Salesforce.com Rides Cloud Wave To Big Dollar Deals, Bright Outlook
That success, coupled with a massive revenue increase in the quarter, pushed Salesforce to up its full-year revenue outlook, a sign that the cloud computing wave of excitement will continue through the fiscal year's end.
During its earnings call for its second-quarter revenue Thursday, the San Francisco SaaS giant raised its full-year revenue outlook for fiscal 2012 to between $2.22 billion and $2.23 billion from the previous prediction of $2.15 billion and $2.17 billion. While the increase was modest, Salesforce CEO Marc Benioff said his company has forged ahead despite economic turmoil elsewhere in the IT industry.
"We haven't seen a softening environment," he said.
Salesforce reported quarterly revenue of $546 million, up 38 percent year-over-year. Benioff said subscription and support services were $509 million, up 38 percent, while professional services and other revenues represented $37 million, a 44 percent increase. Salesforce suffered a net loss of $4.27 million, compared with profit of $14.7 million one year earlier.
"We haven't seen revenue growth that fast in three years, and that was when we were less than half our current size," Benioff said.
Benioff said Salesforce is growing on all fronts. Salesforce added a record 6,300 net new paying customers, pushing its total customer numbers to 104,000. Those customer numbers don't include customers brought on by a pair of key acquisitions Salesforce made in the past year: The acquisition Heroku, a Ruby-based application development platform, and the purchase of social media monitoring player Radian6.
Benioff added that Salesforce has more than 100,000 companies using Chatter, 400,000 Force.com platform developers with more than 240,000 custom apps, and more than 170,000 social and mobile apps on Heroku.
Salesforce's new contracts include 60 seven-figure transactions and three eight-figure "mega deals." Benioff added that Salesforce inked another eight-figure deal with a large telecom provider just after the second quarter closed and that customer will be revealed at Dreamforce, Salesforce's upcoming user and partner conference in San Francisco which is expected to draw 40,000 attendees.
"This is a growth company.

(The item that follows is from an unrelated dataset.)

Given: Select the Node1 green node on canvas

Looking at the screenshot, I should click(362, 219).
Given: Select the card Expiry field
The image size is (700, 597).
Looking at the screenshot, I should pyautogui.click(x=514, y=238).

It's a growth story," bragged Benioff. "It's about the next generation."
Salesforce also increased headcount by 800 in the quarter and Benioff deflected a rumor that Salesforce plans to institute a hiring freeze.
"We plan to onboard a huge number of employees in the next two quarters," he said, later quipping "We are hiring. We're taking all resumes … Keep us in mind."
Benioff credited Salesforce's continued growth to its various product sets and its heavy focus on cloud computing. He said the virtues of cloud computing can't be denied.
"People realize that cloud, mobile and social are the future," he said.
Benioff detailed a host of major customer wins, including the U.S. General Services Administration (GSA), Burberry and home-security player ADT. The continuing growth in the market, Benioff said, signals to him and Salesforce that the market has found its feet and that a second recession isn't on the horizon.
"I don't think we are going into another recession, by the way," Benioff said. "I'm not an economist, but that's my off-hand comment."